STATED EXERCISE
Please show every line of the data that contains the string "Task", matching case exactly.
* START MATERIAL SHOWN *
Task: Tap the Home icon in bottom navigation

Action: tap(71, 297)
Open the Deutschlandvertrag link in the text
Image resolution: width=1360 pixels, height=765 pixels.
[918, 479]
* END MATERIAL SHOWN *
THE RESPONSE
Task: Tap the Home icon in bottom navigation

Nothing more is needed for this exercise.